From:Roger Mills <romilly@...>
Date:Wednesday, January 22, 2003, 22:06
Dirk Elzinga wrote:
I feel in my heart of hearts that should someone work this way,
>>> the resulting phonology would be completely natural and idiosyncratic --
a
>>> true reflection in speech sounds of a person's esthetic. You stand on
the
>>> brink of this amazing discovery; I urge you to reconsider your distaste
of
>>> phonology and find out what you have. I think that the process would be >>> illuminating.
This is true, and interesting from a psychological POV; but in many cases, I suspect the process of "pulling words out of the air" is inspired by having heard/read some foreign language that seemed neat, so there is liable to be an unconscious bias.

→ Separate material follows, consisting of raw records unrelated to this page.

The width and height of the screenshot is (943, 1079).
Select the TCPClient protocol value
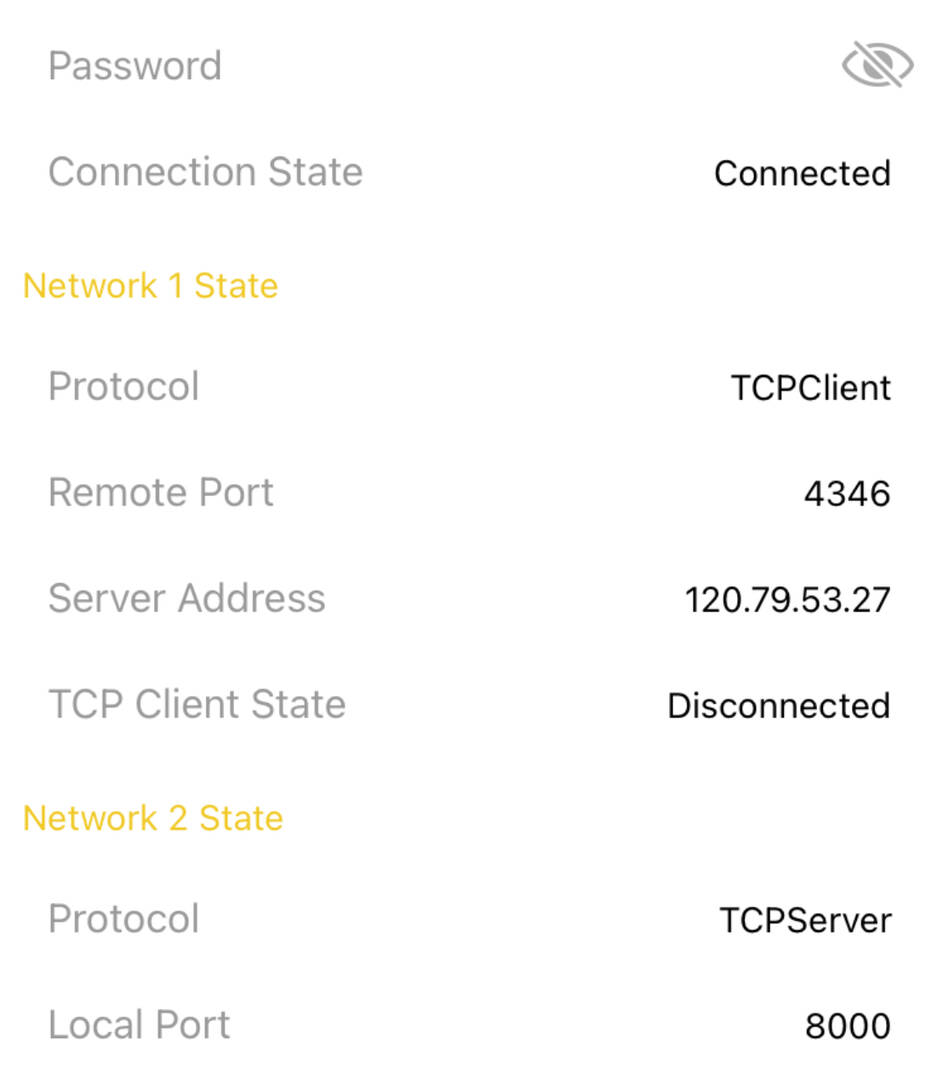pos(811,387)
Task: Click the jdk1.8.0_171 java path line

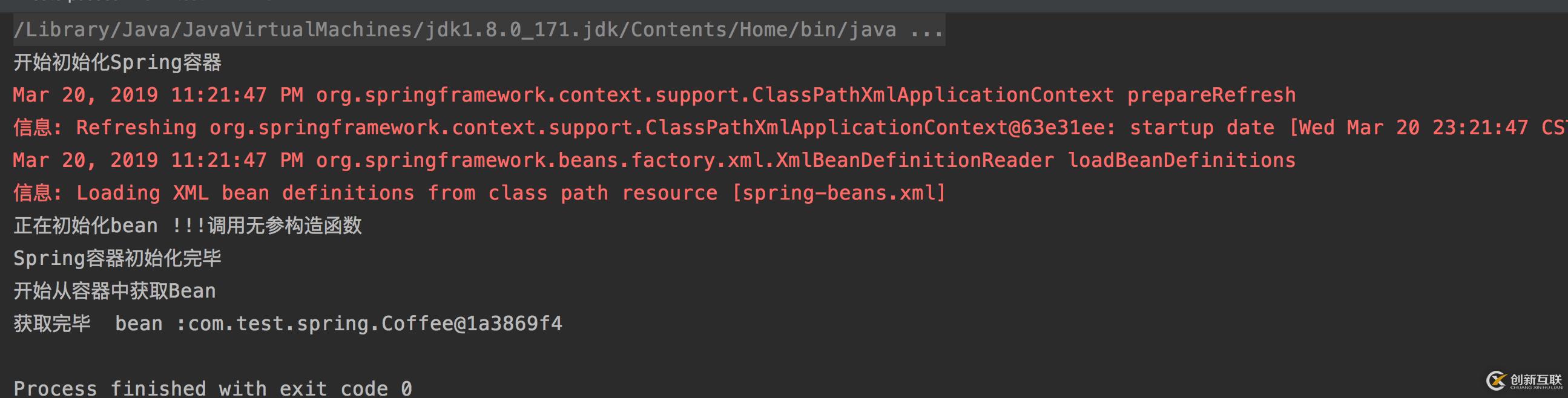Action: [479, 30]
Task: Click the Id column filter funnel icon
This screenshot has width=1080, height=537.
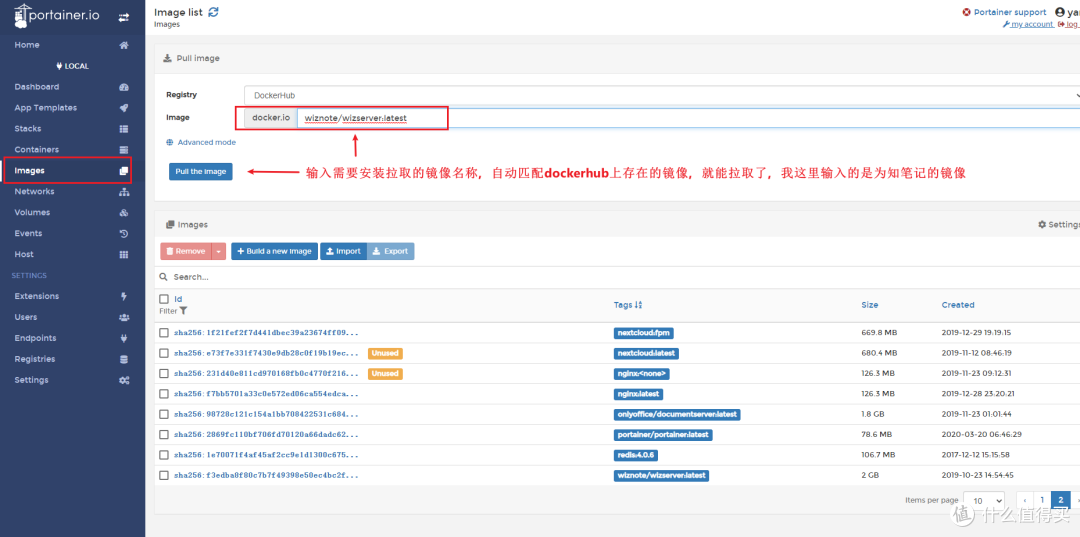Action: click(183, 311)
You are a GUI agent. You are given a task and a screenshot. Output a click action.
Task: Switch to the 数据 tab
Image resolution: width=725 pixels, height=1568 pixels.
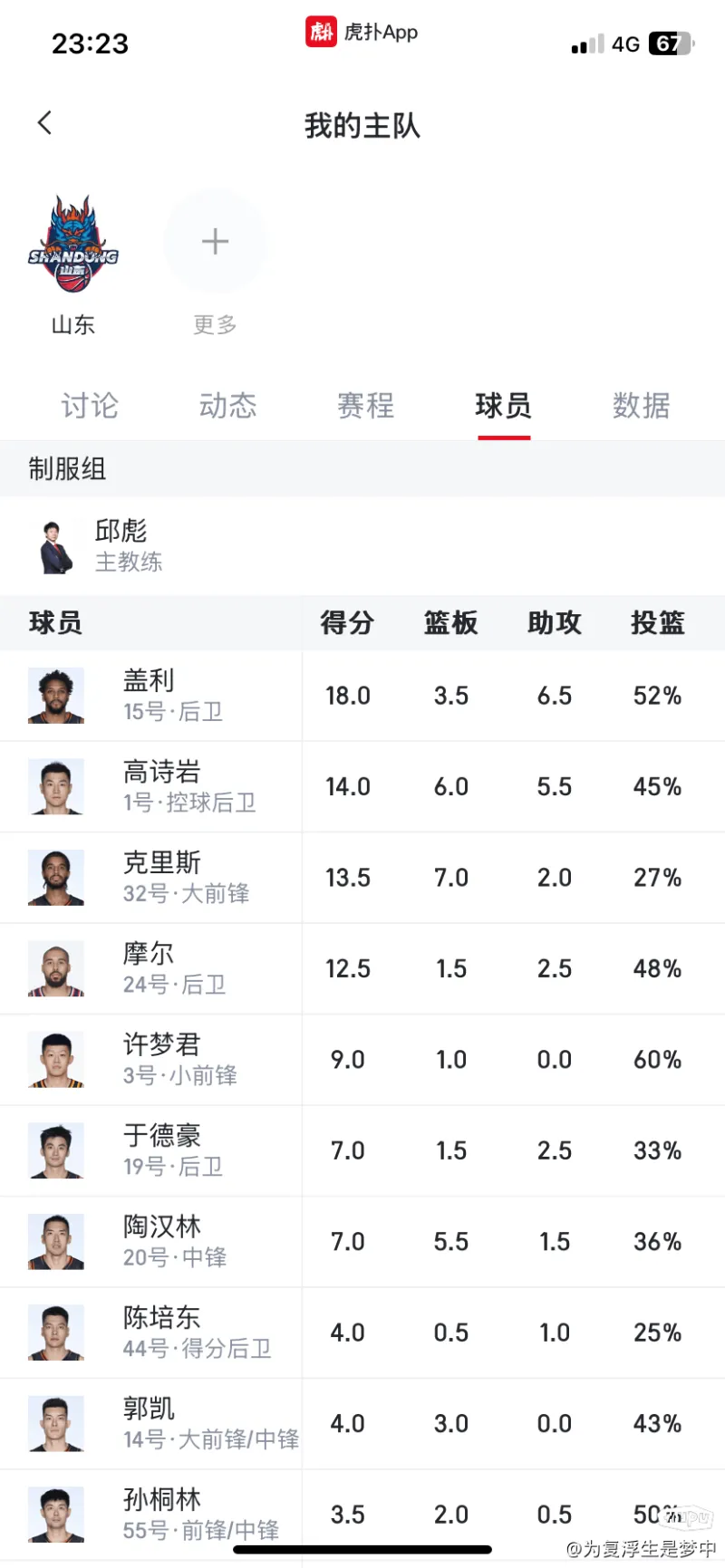[642, 406]
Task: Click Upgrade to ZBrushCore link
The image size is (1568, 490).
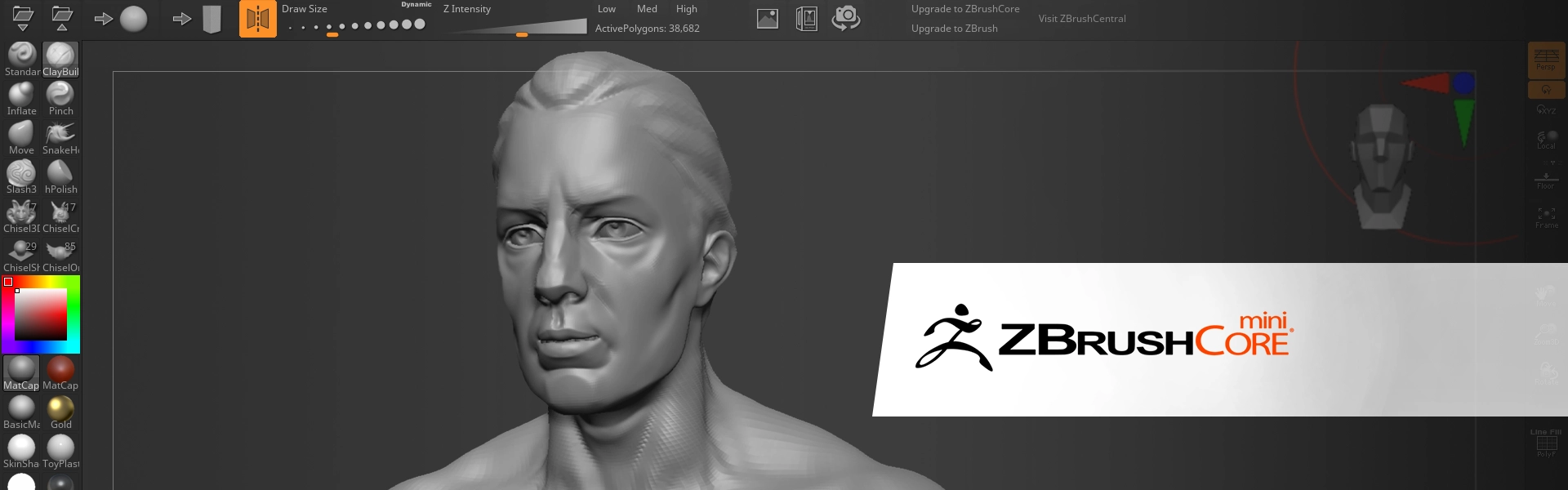Action: [x=964, y=9]
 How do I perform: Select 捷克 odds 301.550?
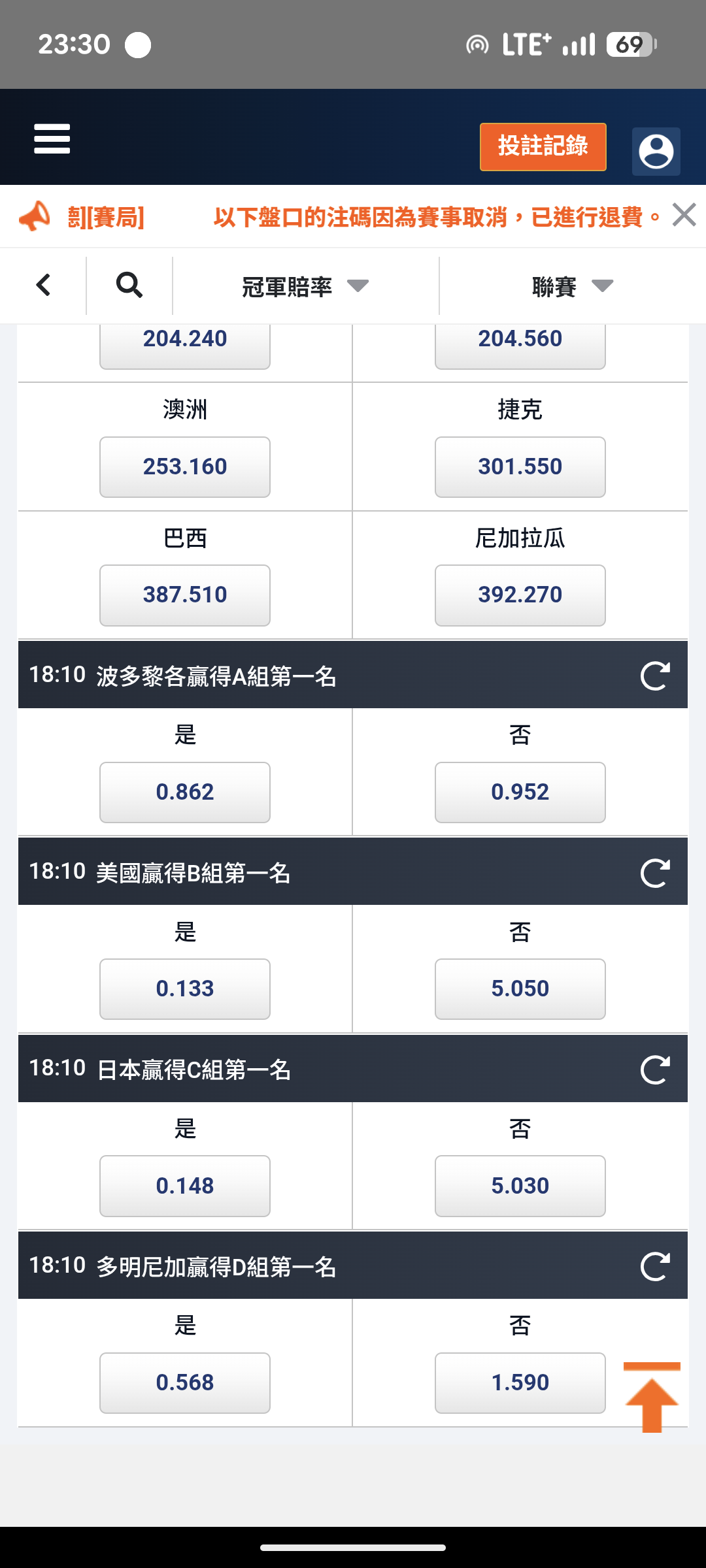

One of my early efforts (age 14/l5 or so) was infected with the Latin virus, with a bit of Sanskrit on the side-- there was a |b:bh| contrast, but no other voiced aspirates (also |m:mh| but no others); some but not all vowels could be long; the weird syllabary included a character for |nigi| but AFAIR that was the only occurrence of |g|. But of course, as you suggest, such inconsistencies are part of the charm of this method.
>Actually we do agree. My point was that taking this list of words, which
was arrived at intuitively and without conscious design, and subjecting it to phonological analysis would in fact reveal just the kinds of consistencies that you talk about. The exercise of bringing these consistencies to consciousness is a worthwhile thing to do in itself -- Also, it's quite analogous to a linguist in the field, starting work on an unknown language. You have to start by collecting a lot of individual vocab. items, in all their phonetic variation, hopefully finding at least some minimal pairs, after which you can start trying to figure out the system. Are the stops really aspirated, or is it just optional? Is this rare [æ] I'm hearing really contrastive, or an allophone of something? Once you have the glimmerings of a system, you're able to suggest possible minimal pairs-- "you said [æSi] means 'nose', is there a word [æsi]? [aSi]? etc. etc. It's a fascinating process (especially when you inadvertantly propose a naughty or taboo form!!) (In Indonesia I used a _long_ wordlist to elicit data; in a few cases, rushed for time, the informant was good enough to fill it in (fortunately, most of them knew how to romanize their languages, more or less :-) )-- there was a section of body parts/sexual terms which some informants omitted, but one man filled it in completely. Most of the words were clearly "real" lexical items, but for 'penis' he gave a phrase that meant "I don't need it". Very strange, and I didn't have time to get back to him.) It would of course be foolish to start by asking "how do you say 'that dog my brother gave me is very vicious'"-- chances are you wouldn't have the vaguest idea how to segment the reply.